The motive in recalling this brief history is not only to highlight the unfortunate mistakes made in the rediscovery of Borreliosis in the U.S., but also to demonstrate a far too common pitfall that traps many modern researchers. Those especially who are not properly schooled by their mentors in the process of literature review and its paramount importance to their work, and in the process of investigation are left particularly vulnerable.
When challenged to assess a new situation there are a few fundamental principles that I learned some time ago and came to believe to be universal. I've found them invaluable to guide a number of graduate students and staff assistants in both research and investigative activities.
The first principle is to never jump to conclusions, no matter how obvious the perceived answer may seem. Often times experience builds false confidence in making the easy, but incorrect call. In contrast, a process employing critical analysis to deconstruct a complex of facts into essential elements while still understanding the system interaction can ultimately lead to a far different result and the most plausible, and supportable, explanation. Critical analysis skills are at increasing risk as the educational process in all areas focus more and more on cramming in new information in place of teaching, learning, and processing skills. Information without understanding is of little value.
When Allan Steere reached his conclusions regarding the Connecticut clusters, they came from within his experience base, in spite of competing evidence. Was this result due to limited critical analysis skills, or did it evolve into a defense of ego? Whatever the case, the long struggle of Lyme patients will forever be affected by the delay and misguidance of legitimate science caused by his work and subsequent publication.
And finally, back to the literature search as the foundation of any research investigation, it is perhaps the most dreaded task of the budding student, but also the most important. It may sound cliché to advise starting a journey into an unknown assignment area at the beginning, but by saying 'beginning' I stress the need to find and understand the founding benchmark references related to the endeavor. That's how to avoid replicating work that's already been accomplished, and to make your work contribute by extending the state-of-the-science.
The requirement is to spend a great deal of time examining every relevant source of information, from the beginning to the present. However, the process is not just procedural. For instance, we all have a tendency to believe everything that we read if it's in print. Being in print gives anything written an air of authority and unquestioned acceptance. If the author is an authority figure, the issue is compounded. That's why in reviewing literature one has to maintain a vigil to identify common threads of merit and beware of tangents that are concealed self-promotion.

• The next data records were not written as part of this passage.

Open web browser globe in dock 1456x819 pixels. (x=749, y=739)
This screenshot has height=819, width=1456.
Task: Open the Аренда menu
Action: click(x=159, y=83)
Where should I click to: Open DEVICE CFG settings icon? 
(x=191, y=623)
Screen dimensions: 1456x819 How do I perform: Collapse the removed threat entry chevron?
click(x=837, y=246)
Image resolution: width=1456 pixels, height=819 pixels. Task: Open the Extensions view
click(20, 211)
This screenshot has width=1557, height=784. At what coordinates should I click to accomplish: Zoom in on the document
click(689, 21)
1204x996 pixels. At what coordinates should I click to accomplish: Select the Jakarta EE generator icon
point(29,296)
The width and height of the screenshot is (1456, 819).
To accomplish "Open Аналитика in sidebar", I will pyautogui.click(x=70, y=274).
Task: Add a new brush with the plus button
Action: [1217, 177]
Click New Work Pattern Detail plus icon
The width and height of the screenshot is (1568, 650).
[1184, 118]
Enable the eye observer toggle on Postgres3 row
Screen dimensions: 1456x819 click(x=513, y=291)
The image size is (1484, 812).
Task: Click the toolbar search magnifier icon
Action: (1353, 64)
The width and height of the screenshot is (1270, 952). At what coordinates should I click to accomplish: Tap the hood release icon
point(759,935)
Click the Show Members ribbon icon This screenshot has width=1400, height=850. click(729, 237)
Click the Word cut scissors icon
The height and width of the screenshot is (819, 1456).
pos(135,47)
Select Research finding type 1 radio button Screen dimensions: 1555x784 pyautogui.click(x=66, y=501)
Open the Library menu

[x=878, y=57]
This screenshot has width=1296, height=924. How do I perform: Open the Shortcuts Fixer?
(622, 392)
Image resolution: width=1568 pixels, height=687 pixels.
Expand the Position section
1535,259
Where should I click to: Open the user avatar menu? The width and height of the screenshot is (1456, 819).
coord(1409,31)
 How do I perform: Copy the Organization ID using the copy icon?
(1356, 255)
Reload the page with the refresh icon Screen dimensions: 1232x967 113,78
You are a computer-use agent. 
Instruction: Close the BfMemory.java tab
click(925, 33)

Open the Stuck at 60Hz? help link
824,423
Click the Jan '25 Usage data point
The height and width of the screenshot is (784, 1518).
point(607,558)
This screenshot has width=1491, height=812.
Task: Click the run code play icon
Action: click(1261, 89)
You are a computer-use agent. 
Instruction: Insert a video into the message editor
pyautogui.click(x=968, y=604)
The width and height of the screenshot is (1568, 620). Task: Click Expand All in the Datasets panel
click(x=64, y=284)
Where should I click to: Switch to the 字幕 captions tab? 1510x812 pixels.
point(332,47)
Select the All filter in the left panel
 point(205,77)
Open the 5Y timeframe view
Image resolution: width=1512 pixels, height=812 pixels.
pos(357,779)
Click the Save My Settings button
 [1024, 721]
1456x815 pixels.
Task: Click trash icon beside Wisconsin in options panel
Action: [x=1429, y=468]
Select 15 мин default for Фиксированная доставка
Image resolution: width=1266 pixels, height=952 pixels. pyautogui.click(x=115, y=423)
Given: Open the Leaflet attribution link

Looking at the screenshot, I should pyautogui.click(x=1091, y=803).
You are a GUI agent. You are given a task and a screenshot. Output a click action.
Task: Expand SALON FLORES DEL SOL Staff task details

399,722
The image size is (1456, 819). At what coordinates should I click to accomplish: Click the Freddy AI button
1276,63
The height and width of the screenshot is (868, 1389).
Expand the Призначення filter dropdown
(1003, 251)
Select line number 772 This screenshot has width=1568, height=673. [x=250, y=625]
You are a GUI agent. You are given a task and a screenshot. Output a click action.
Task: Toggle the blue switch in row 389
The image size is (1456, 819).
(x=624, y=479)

Steere was handed the answer by Scrimenti and even given the card catalog and the library's address. Had Steere been educated in how to learn and analyze? Did he know how to perform a legitimate literature review? By all appearances, based on the reported history of events, he worked only to substantiate his experience base and his discovery claim of "Lymearthritis" which he thought to be a previously unrecognized clinical entity. He simply started with his answer and left Lyme, Connecticut with a stigma that will be present forever.